Vêtue d'un maillot de bain rose, la fillette assiste du lundi au vendredi aux séances d'Infant Swimming Ressource (ISR), une méthode controversée de prévention des noyades mise au point aux États-Unis en 1966 par le docteur Harvey Barnett.

«Au début, elle était un peu grognon, mais elle s'est vite habituée», assure Sara, 31 ans, la maman de la fillette capable de se retourner dans l'eau pour faire la planche lorsqu'elle est placée allongée visage dans l'eau.

«Cela demande beaucoup de dévouement, mais ça vaut vraiment la peine, je sais qu'elle peut se sauver seule». Mère et fille font chaque jour deux heures de route pour se rendre à la piscine située en Virginie. Les cours de dix minutes s'étalent sur quatre à six semaines.

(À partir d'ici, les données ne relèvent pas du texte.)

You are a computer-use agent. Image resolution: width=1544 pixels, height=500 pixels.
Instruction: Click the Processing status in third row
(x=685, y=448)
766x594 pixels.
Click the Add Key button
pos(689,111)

Destinée aux enfants de six mois à six ans, la méthode est enseignée aux États-Unis et dans onze autres pays, dont l'Allemagne et le Portugal, d'après le site internet de la société.

Evan, 20 mois, est capable lui de nager sous l'eau en battant des pieds et en se retournant régulièrement pour faire la planche et reprendre son souffle.

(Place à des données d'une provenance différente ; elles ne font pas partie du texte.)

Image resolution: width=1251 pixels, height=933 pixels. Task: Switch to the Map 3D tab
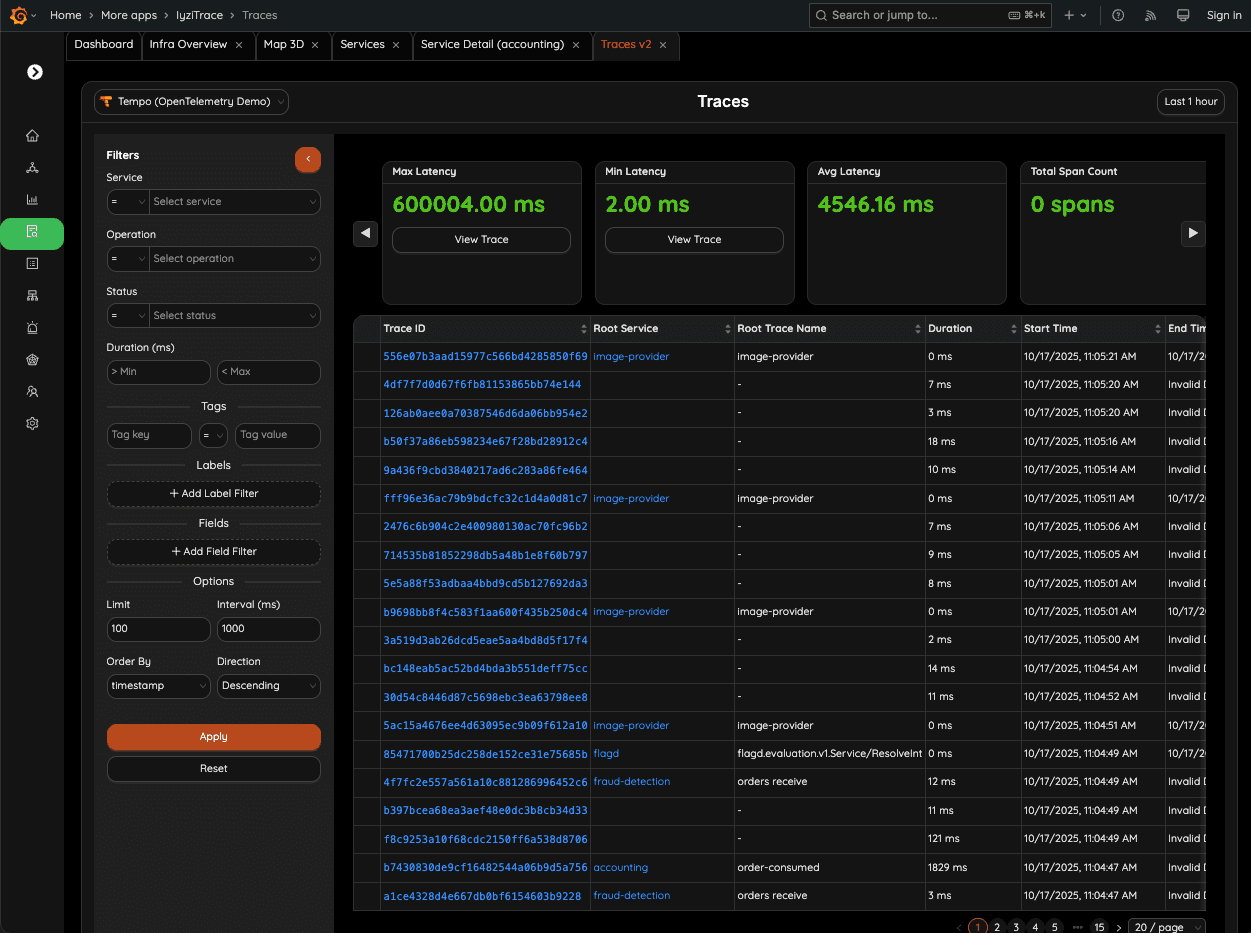[285, 44]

«Les premières fois il a pleuré, mais parce que c'était nouveau. Maintenant il pleure quand il sort de l'eau», assure Wendy, 31 ans, la maman du garçonnet qui semble afficher un large sourire même sous l'eau.

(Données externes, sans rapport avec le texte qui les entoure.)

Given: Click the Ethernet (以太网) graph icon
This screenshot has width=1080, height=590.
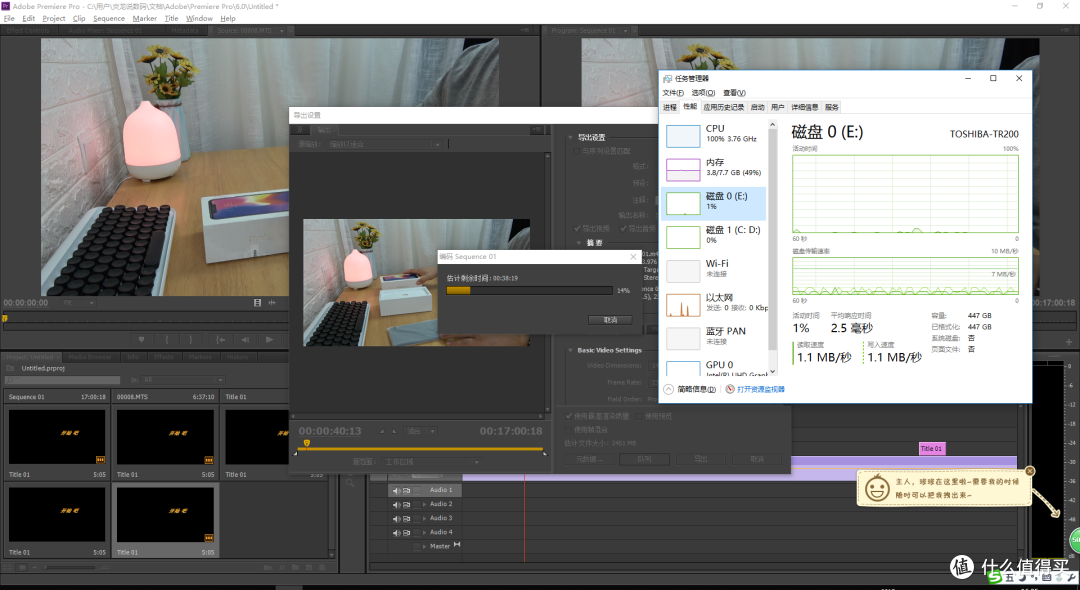Looking at the screenshot, I should point(683,305).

«Je continue de la surveiller, mais si je tourne le dos je ne suis plus aussi angoissée qu'avant», confie Amy, 37 ans, la maman de Gabby, quatre ans.

Mais la méthode ne fait pas que des adeptes. Ces leçons «devraient être considérées, au minimum, comme des violences sur enfants», assure à l'AFP Jim Reiser, un instructeur qui a créé sa propre école de natation et qui prône une approche en douceur de l'eau.

«J'ai été obligé d'arrêter la vidéo. J'étais en pleurs, l'estomac retourné», affirme-t-il à propos d'une vidéo diffusée sur internet et où on voit un instructeur jeter à l'eau, à plusieurs reprises et à un rythme soutenu, un bébé d'un an, Lincoln, qui peine à reprendre sa respiration entre eau engloutie et sanglots.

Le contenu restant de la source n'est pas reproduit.